TASK TO CARRY OUT: Word for word, transcribe the lines below and drop the pictures.

(Collected data entries)
+-------+

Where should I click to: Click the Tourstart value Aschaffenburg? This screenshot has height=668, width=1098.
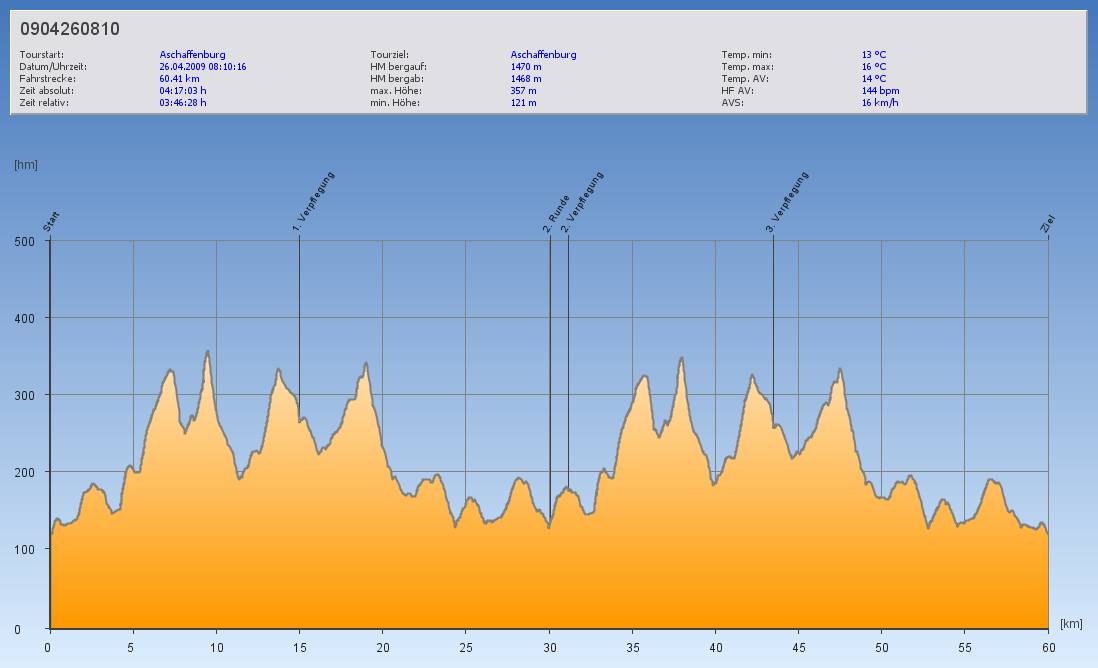192,55
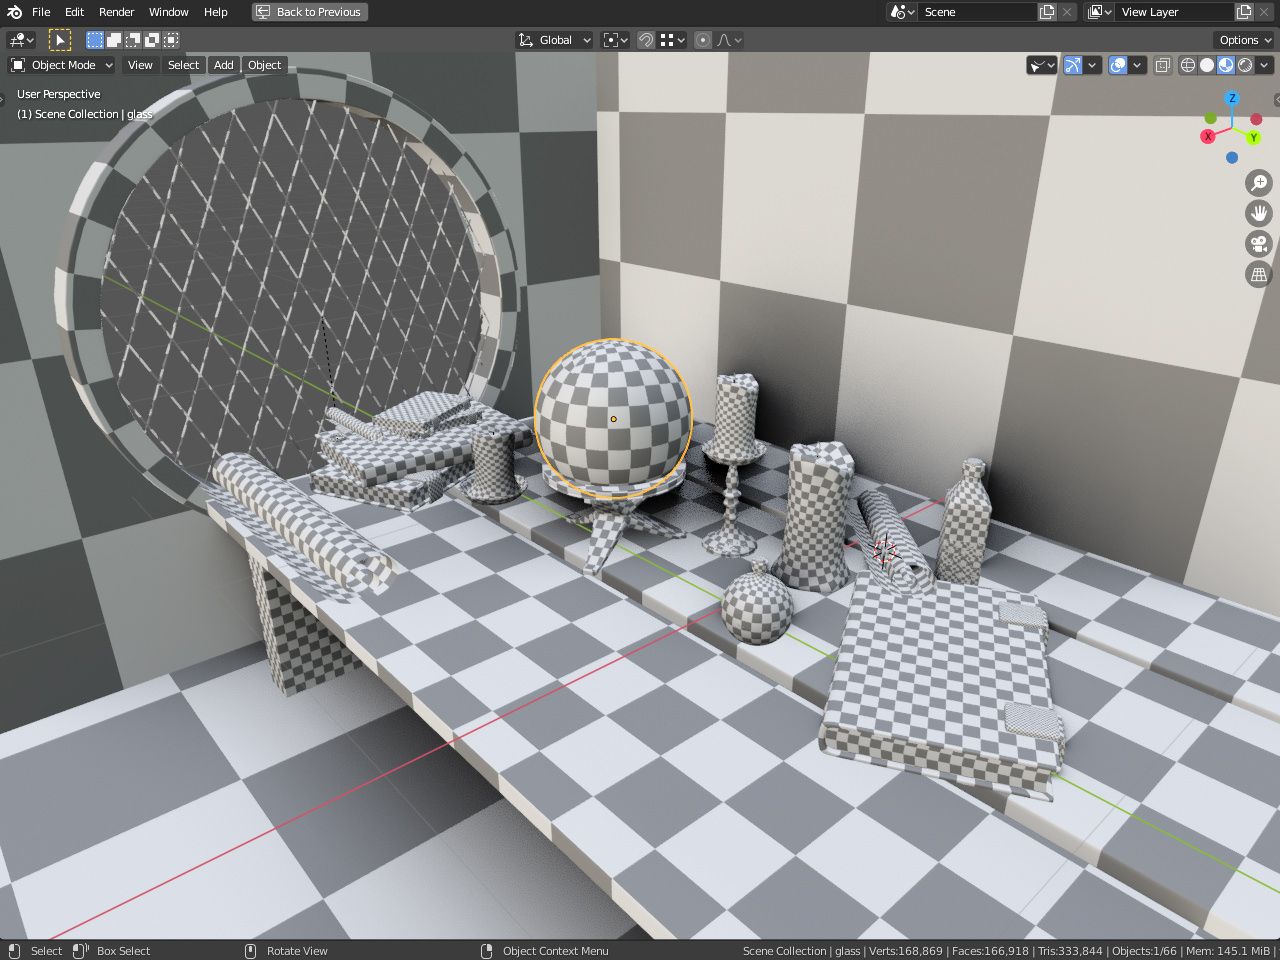
Task: Click Back to Previous button
Action: 309,12
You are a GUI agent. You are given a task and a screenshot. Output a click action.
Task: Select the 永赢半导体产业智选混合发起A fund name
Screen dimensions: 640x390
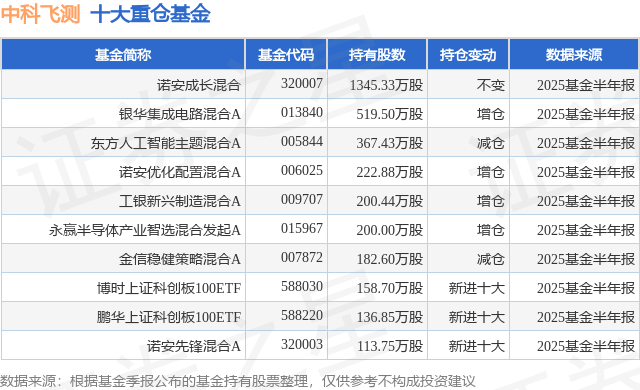(144, 230)
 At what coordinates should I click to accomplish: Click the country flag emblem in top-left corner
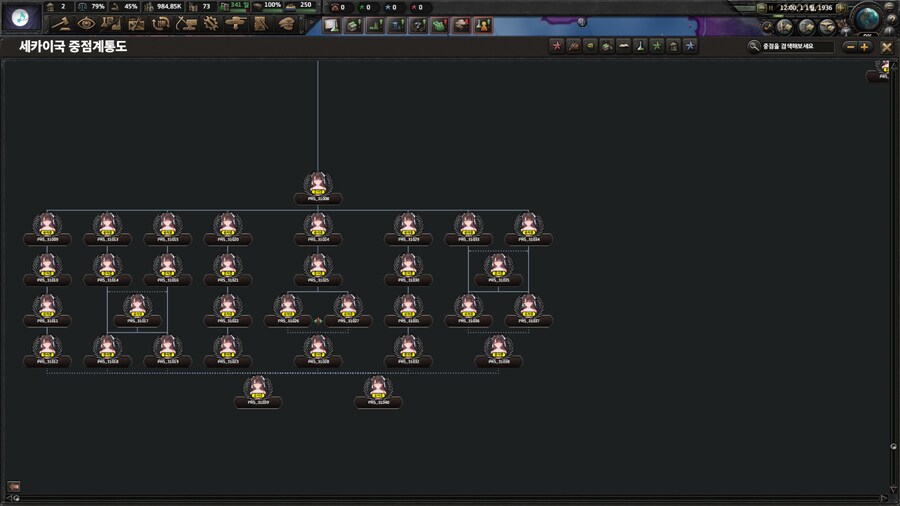tap(21, 16)
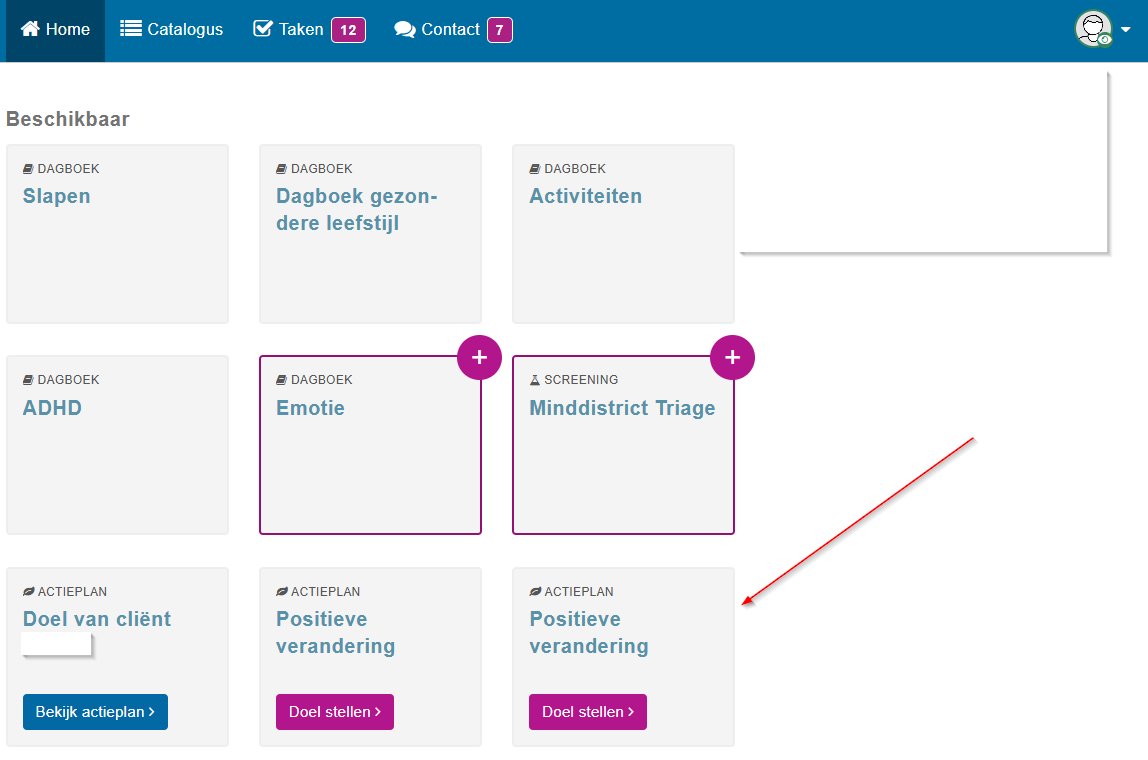Expand the user profile dropdown arrow
The height and width of the screenshot is (760, 1148).
[1126, 30]
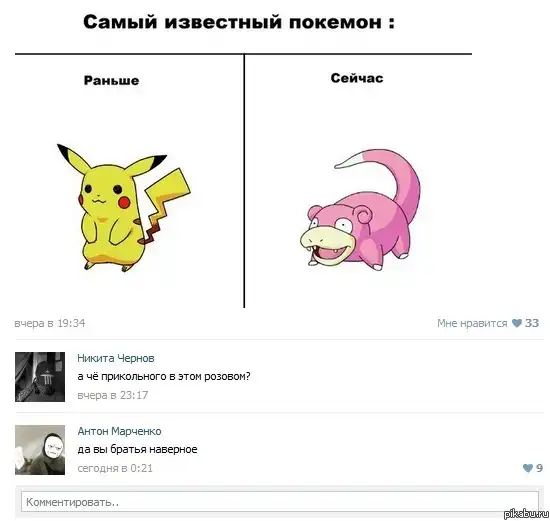
Task: Click the 9 likes counter on comment
Action: pos(539,468)
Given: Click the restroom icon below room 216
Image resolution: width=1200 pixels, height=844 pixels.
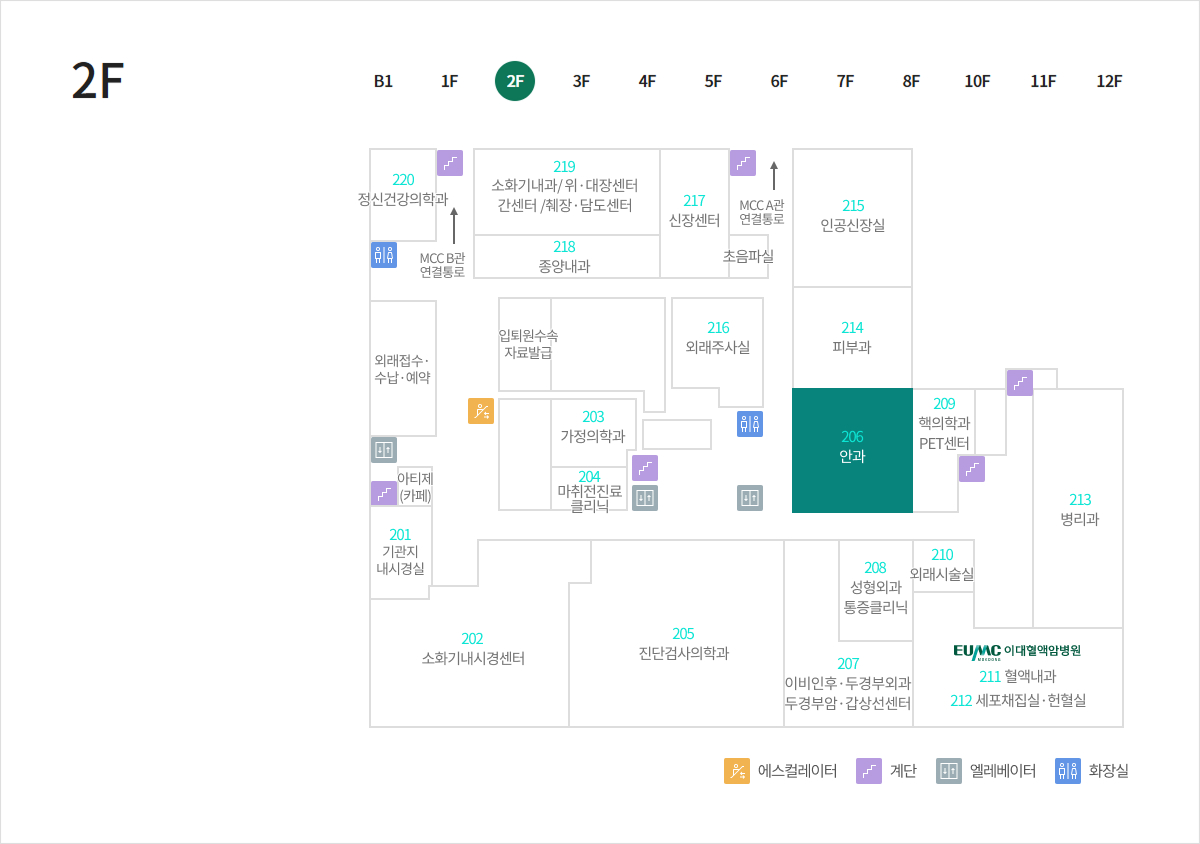Looking at the screenshot, I should tap(750, 424).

+-------+

YOUR SOLUTION:
Where should I click to: Click the Tourstart value Aschaffenburg? This screenshot has height=668, width=1098.
192,55
Task: Click Back to Previous button
Action: 309,12
You are a GUI agent. You are given a task and a screenshot. Output a click action.
Task: Select the 永赢半导体产业智选混合发起A fund name
Screen dimensions: 640x390
(144, 230)
 At what coordinates should I click to accomplish: Click the country flag emblem in top-left corner
tap(21, 16)
Expand the user profile dropdown arrow
The height and width of the screenshot is (760, 1148).
[1126, 30]
Task: Click the 9 likes counter on comment
Action: pos(539,468)
Given: Click the restroom icon below room 216
Image resolution: width=1200 pixels, height=844 pixels.
Looking at the screenshot, I should tap(750, 424).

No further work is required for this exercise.